Kumpulan entri data
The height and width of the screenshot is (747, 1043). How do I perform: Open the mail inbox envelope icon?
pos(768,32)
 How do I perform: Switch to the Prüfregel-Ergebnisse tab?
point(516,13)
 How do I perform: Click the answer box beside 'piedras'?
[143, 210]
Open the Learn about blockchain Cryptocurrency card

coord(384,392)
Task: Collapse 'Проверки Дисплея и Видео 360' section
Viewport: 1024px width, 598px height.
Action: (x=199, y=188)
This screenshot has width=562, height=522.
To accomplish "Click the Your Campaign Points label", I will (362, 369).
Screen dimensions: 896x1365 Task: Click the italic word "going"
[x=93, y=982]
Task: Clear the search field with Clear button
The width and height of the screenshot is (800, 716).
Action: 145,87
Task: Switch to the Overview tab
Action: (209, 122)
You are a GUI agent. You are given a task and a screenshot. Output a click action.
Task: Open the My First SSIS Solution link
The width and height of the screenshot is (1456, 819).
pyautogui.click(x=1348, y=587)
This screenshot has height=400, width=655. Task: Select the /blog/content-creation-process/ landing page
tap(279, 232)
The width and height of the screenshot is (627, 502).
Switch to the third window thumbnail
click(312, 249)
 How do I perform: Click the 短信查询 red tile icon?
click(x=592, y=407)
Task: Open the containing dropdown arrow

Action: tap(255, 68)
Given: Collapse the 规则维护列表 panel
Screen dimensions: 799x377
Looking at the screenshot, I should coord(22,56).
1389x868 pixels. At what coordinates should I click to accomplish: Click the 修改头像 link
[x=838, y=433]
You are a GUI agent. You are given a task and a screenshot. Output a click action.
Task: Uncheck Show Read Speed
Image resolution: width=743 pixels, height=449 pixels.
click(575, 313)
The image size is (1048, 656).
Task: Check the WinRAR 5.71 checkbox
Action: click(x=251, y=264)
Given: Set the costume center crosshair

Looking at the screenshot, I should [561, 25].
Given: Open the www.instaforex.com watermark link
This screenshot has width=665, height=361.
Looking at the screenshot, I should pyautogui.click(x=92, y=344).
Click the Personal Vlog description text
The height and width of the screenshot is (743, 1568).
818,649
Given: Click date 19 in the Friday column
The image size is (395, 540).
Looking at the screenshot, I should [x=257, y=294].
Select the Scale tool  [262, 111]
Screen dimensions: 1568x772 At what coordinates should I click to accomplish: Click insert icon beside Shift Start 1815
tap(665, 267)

▶ **Tujuan yang Ditetapkan**: Tulis ulang semua baris di atas apa adanya, tanpa mengubah satu karakter pun.

▶ **Keluaran yang Benar**:
The height and width of the screenshot is (747, 1043). How do I perform: Open the mail inbox envelope icon?
pos(768,32)
 How do I perform: Switch to the Prüfregel-Ergebnisse tab?
point(516,13)
 How do I perform: Click the answer box beside 'piedras'?
[143, 210]
Open the Learn about blockchain Cryptocurrency card

coord(384,392)
Task: Collapse 'Проверки Дисплея и Видео 360' section
Viewport: 1024px width, 598px height.
Action: (x=199, y=188)
This screenshot has width=562, height=522.
To accomplish "Click the Your Campaign Points label", I will (362, 369).
Screen dimensions: 896x1365 Task: Click the italic word "going"
[x=93, y=982]
Task: Clear the search field with Clear button
The width and height of the screenshot is (800, 716).
Action: 145,87
Task: Switch to the Overview tab
Action: (209, 122)
You are a GUI agent. You are given a task and a screenshot. Output a click action.
Task: Open the My First SSIS Solution link
The width and height of the screenshot is (1456, 819).
pyautogui.click(x=1348, y=587)
This screenshot has height=400, width=655. Task: Select the /blog/content-creation-process/ landing page
tap(279, 232)
The width and height of the screenshot is (627, 502).
Switch to the third window thumbnail
click(312, 249)
 How do I perform: Click the 短信查询 red tile icon?
click(x=592, y=407)
Task: Open the containing dropdown arrow

Action: tap(255, 68)
Given: Collapse the 规则维护列表 panel
Screen dimensions: 799x377
Looking at the screenshot, I should coord(22,56).
1389x868 pixels. At what coordinates should I click to accomplish: Click the 修改头像 link
[x=838, y=433]
You are a GUI agent. You are given a task and a screenshot. Output a click action.
Task: Uncheck Show Read Speed
Image resolution: width=743 pixels, height=449 pixels.
click(575, 313)
The image size is (1048, 656).
Task: Check the WinRAR 5.71 checkbox
Action: click(x=251, y=264)
Given: Set the costume center crosshair

Looking at the screenshot, I should [561, 25].
Given: Open the www.instaforex.com watermark link
This screenshot has width=665, height=361.
Looking at the screenshot, I should pyautogui.click(x=92, y=344).
Click the Personal Vlog description text
The height and width of the screenshot is (743, 1568).
818,649
Given: Click date 19 in the Friday column
The image size is (395, 540).
Looking at the screenshot, I should [x=257, y=294].
Select the Scale tool  [262, 111]
Screen dimensions: 1568x772 At what coordinates should I click to accomplish: Click insert icon beside Shift Start 1815
tap(665, 267)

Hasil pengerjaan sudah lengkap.